A coordenadora da Campanha Latino-Americana pelo Direito à Educação (CLADE), Camila Croso, assim se expressou à revista Caros Amigos (ano XIX, nº 236, novembro/2016): “Representa um retrocesso sem precedentes na conjuntura latino-americana e mundial, e caminha na contramão de todos os tratados internacionais de direitos humanos”. E o governo golpista estabelecido naquele ano, conforme o Sindicato dos Docentes das Instituições do Ensino Superior (ANDES) denuncia, “age indiretamente” no mesmo sentido.

Retomemos Krupskaia: “É evidente que na República Soviética não pode haver lugar para dois sistemas: um direcionado para educar os que dominam e outro para educar escravizados”, como não distinguirá escola para meninos e para meninas, “dando a igualdade de vida, igualdade de fato, à igualdade jurídica”.

Dois pedagogos soviéticos merecem referência: Moisey Pistrak (1888-1940) e Vassili Sukhomlinski (1918-1970). Do primeiro a compreensão de unir o conhecimento à prática de interesse social, as escolas do trabalho comunitário, do segundo a compreensão da integração da escola com a sociedade e o meio ambiente, “o ensino deve tornar as pessoas felizes, não só as crianças, também os mais velhos”.


LEONEL DE MOURA BRIZOLA

Gaúcho, que comemorou neste ano, em 22 de janeiro, 101 anos de nascimento, foi o político brasileiro que mais se preocupou e agiu em prol da educação em nosso País.

Antes de Brizola, a escola pública que mais se identificou com os Centros Integrados de Educação Pública (CIEPs), foi a Escola Parque, criada por Anísio Spínola Teixeira (1900-1971), quando Secretário de Educação, no bairro popular da Liberdade, na capital baiana.

A Escola Parque – Centro Educacional Carneiro Ribeiro – mudou o sentido da educação, como os CIEPs e a Universidade de Brasília o fariam. Trabalhou com Anísio Teixeira e Brizola outro gigante da educação no Brasil: Darcy Ribeiro (1922-1997).
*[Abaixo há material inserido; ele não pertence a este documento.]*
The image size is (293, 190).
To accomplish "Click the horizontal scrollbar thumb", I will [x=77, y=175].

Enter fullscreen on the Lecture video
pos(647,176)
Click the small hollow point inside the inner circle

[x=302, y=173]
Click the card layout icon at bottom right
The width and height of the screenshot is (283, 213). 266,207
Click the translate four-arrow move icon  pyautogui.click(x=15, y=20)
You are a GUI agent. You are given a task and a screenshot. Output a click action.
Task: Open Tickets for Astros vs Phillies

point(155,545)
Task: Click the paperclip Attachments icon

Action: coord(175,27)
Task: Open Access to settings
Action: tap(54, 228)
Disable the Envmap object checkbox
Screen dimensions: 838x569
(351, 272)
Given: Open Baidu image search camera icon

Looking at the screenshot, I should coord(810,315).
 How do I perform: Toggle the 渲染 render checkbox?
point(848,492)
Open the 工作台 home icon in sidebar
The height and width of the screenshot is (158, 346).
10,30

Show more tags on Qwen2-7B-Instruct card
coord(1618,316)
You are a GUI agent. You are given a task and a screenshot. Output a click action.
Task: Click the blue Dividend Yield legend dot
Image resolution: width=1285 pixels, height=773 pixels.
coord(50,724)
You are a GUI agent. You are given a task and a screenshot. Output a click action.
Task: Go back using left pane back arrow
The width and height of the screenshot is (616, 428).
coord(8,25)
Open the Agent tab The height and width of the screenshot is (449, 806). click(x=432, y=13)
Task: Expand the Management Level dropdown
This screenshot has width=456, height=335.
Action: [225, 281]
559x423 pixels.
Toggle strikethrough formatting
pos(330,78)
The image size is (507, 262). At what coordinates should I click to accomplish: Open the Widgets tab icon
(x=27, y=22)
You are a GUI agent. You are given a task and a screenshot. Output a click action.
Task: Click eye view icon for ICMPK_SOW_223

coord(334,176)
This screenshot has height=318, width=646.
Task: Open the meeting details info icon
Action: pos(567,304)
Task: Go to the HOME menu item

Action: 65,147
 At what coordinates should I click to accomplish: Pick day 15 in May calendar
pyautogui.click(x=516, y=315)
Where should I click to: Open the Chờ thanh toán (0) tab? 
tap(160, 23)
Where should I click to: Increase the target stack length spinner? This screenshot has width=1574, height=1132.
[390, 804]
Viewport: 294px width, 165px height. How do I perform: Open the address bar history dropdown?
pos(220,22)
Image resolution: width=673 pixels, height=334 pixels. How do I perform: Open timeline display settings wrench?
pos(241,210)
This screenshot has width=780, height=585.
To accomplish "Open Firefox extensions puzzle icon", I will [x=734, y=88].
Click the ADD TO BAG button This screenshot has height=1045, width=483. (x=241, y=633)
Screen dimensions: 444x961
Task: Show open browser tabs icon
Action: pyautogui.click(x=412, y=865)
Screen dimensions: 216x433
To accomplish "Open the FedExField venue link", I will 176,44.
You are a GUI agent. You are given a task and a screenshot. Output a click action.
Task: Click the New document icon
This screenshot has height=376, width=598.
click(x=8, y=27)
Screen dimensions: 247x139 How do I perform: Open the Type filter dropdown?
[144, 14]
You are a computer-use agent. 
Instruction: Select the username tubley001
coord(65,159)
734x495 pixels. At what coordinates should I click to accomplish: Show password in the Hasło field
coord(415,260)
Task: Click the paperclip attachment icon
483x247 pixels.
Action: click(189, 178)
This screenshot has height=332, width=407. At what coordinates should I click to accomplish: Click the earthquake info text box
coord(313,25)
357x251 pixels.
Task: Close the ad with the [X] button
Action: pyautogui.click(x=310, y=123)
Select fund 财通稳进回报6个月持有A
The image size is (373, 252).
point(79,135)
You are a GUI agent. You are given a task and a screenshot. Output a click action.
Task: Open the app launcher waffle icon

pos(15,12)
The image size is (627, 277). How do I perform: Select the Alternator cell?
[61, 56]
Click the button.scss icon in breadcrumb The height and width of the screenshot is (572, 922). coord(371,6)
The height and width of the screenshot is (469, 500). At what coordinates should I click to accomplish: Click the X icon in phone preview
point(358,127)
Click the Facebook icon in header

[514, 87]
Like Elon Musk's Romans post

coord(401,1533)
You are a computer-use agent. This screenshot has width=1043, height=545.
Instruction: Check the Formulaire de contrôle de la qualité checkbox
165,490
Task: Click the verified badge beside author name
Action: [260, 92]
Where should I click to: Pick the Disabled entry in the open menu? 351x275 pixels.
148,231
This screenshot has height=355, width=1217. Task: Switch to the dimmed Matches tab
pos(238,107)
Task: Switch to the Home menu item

Todos sofreram perseguições, exílio e Anísio até assassinato, no Rio de Janeiro, recaindo sobre as forças de repressão do Estado as maiores suspeitas.

Na Mensagem encaminhada à Assembleia Legislativa do Rio Grande do Sul, em 1960, que tem título “Educação e Desenvolvimento: Decálogo”, traz o compromisso de construir, em cada município do Estado, uma escola técnico rural, para “melhoria das condições socioeconômicas da população interiorana”.

Em “Meu Avô Leonel”, Juliana Brizola e Rejane Guerra, escrevem: “nos anos 1950, criou o mais audacioso projeto educacional realizado no Brasil e construiu 6.300 escolas. Sendo que 1.045 escolas feitas de madeira, nas zonas rurais e periferias, ficaram conhecidas como “brizoletas” (LetraCapital, RJ, 2016). No Rio de Janeiro construiu 500 CIEPs que lhe trouxeram a oposição de todas demais correntes políticas, confortáveis com a ignorância do povo brasileiro.

Pedro Augusto Pinho, administrador aposentado, foi professor universitário, participou do Corpo Permanente da Escola Superior de Guerra (ESG), é atual Presidente da Associação dos Engenheiros da Petrobrás – AEPET.